Despite becoming known as “the Girl in the Cupboard” and the media leading the public to believe that Ryan spent the majority of her time in a cupboard, it was soon discovered that she only used it to hide when visitors came to see her boyfriend. Ryan walked around the house the rest of the time, but always with the curtains drawn. She was also said to have gone outside a few times, but only under the cover of darkness, including a visit to the beach at midnight.
Despite the fact that Ryan was still alive and casting doubt on the evidence that led to Fraser being charged with Ryan’s murder, Fraser’s defense counsel did not file an appeal for a mistrial, and the trial continued. Ryan appeared in her own murder trial on April 30, 2003, to answer questions. She testified in court that she had never met Fraser and had no knowledge of the witness who claimed to have seen her in the presence of Fraser before she went missing.
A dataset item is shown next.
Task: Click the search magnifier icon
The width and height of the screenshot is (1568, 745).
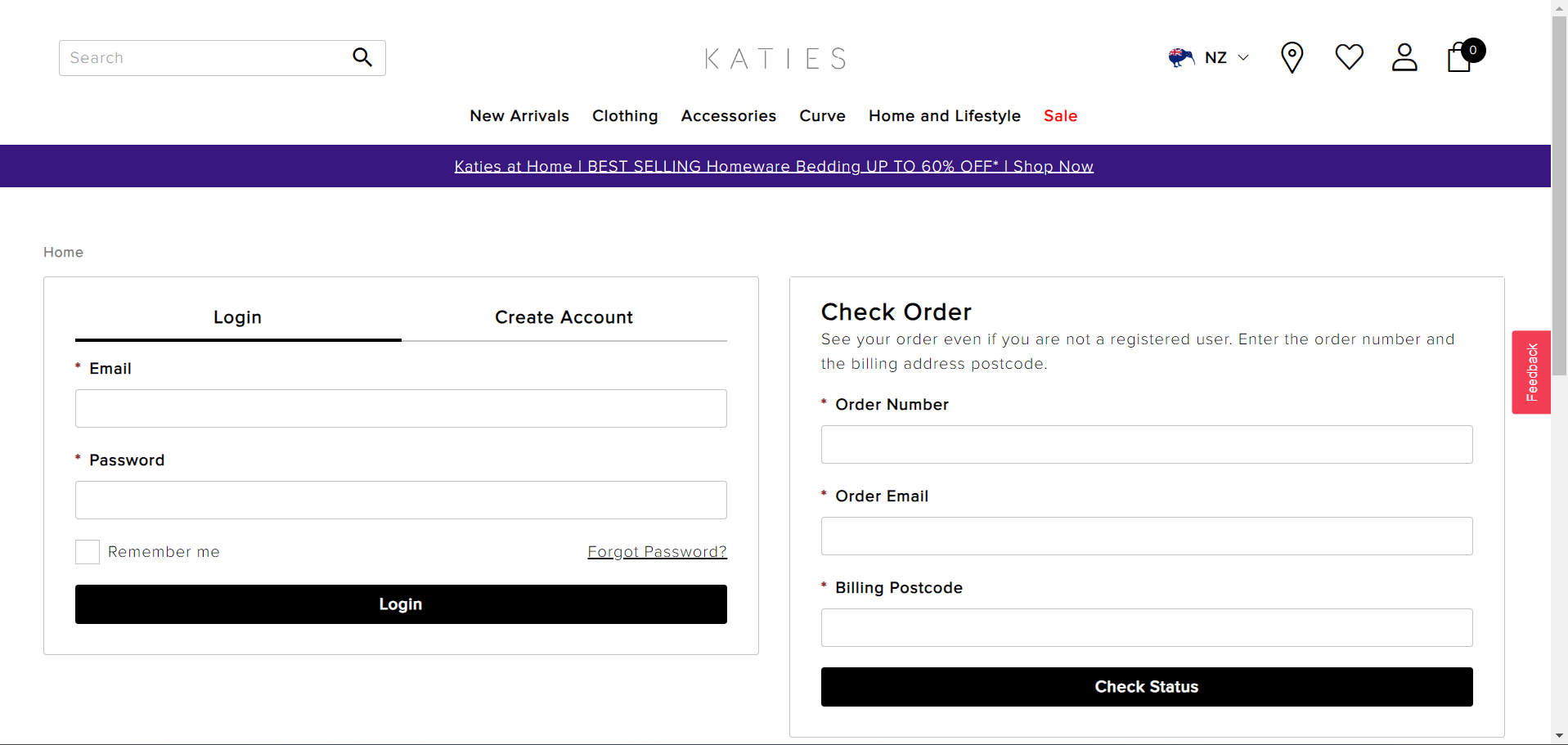Action: pos(362,57)
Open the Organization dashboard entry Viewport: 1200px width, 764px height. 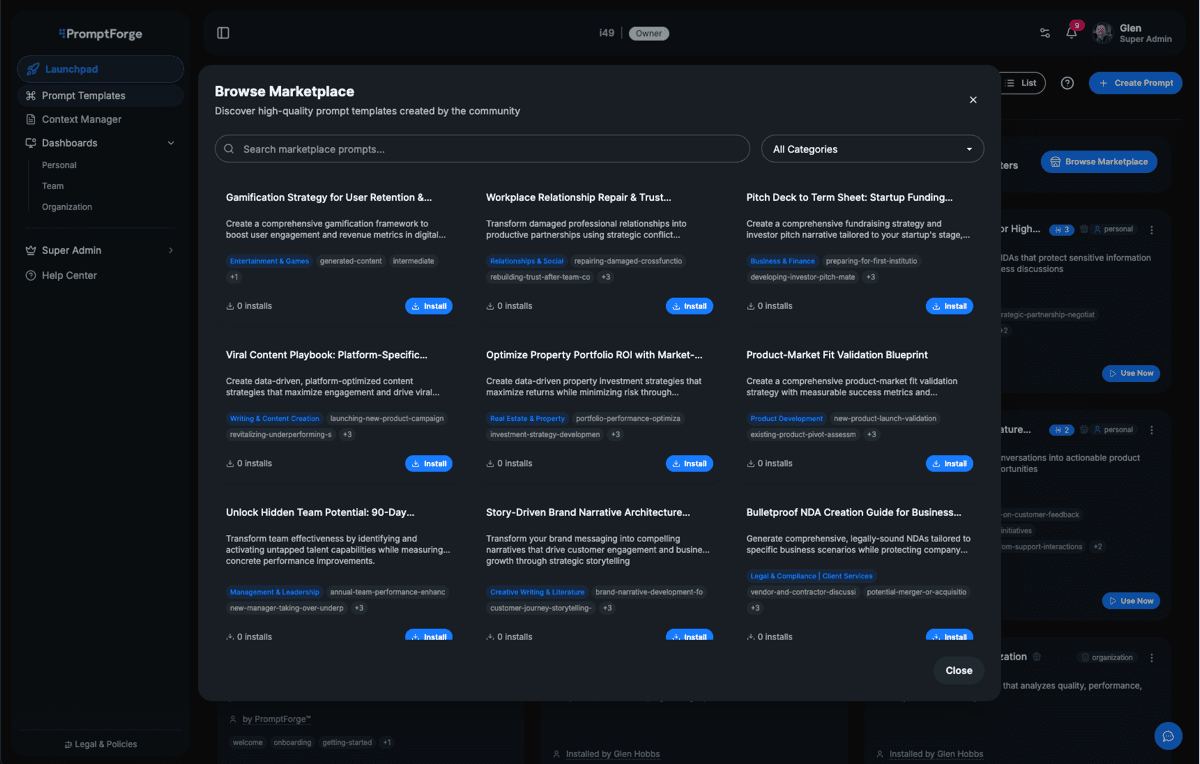(x=67, y=207)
Soon after Ryan was discovered alive, it became clear that Ryan and Black would face criminal charges for their role in the bogus investigation into her murder. In 2005, Rockhampton District Court Judge Grant Britton sentenced Black to three years in prison for perjury, with two years suspended, after he pleaded guilty to lying to investigating police officers about Ryan’s whereabouts.
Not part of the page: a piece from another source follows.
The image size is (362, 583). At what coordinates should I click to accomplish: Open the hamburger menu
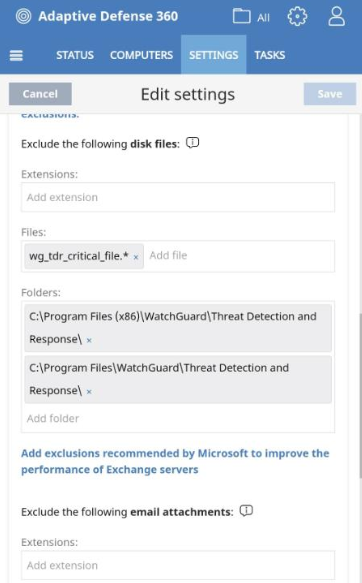[16, 55]
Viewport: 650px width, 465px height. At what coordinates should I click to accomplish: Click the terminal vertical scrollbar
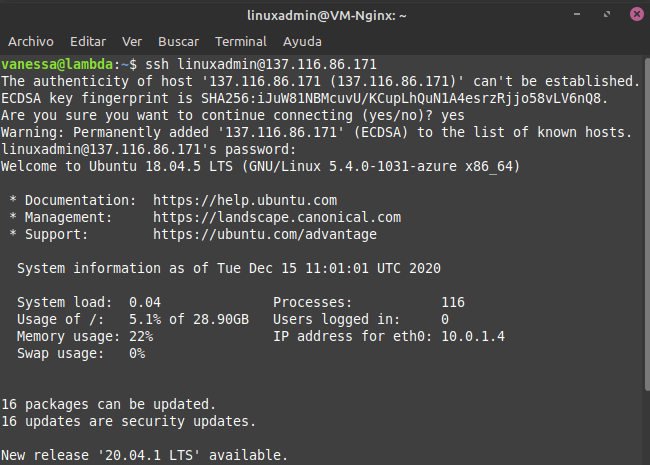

Ryan was convicted of causing a false police investigation in 2006 and fined $1,000. Terry Gardiner, a police prosecutor, produced the $120,000 contract Ryan had signed with PBL as proof of Ryan’s ability to pay back at least some of the $151,000 police investigation into her murder.
However, Magistrate Annette Hennessy ruled that Ryan lacked the financial means to pay the investigation’s costs. During the same court proceedings, Black was convicted, fined $3,000, and ordered to pay $16,000 in investigation costs.
Natasha and Scott married in 2008 and sold wedding photos to Woman’s Day for an additional $200,000. Natasha is a licensed nurse, and the couple has three children together. Prior to their wedding, they signed another media agreement with Woman’s Day for exclusive rights to the stories published before and after their wedding.
Leonard Fraser died of a heart attack in 2007 at the age of 55 while serving life in prison for the murders of Keyra, Sylvia, Beverly, and Julie, the bodies of whom were eventually discovered.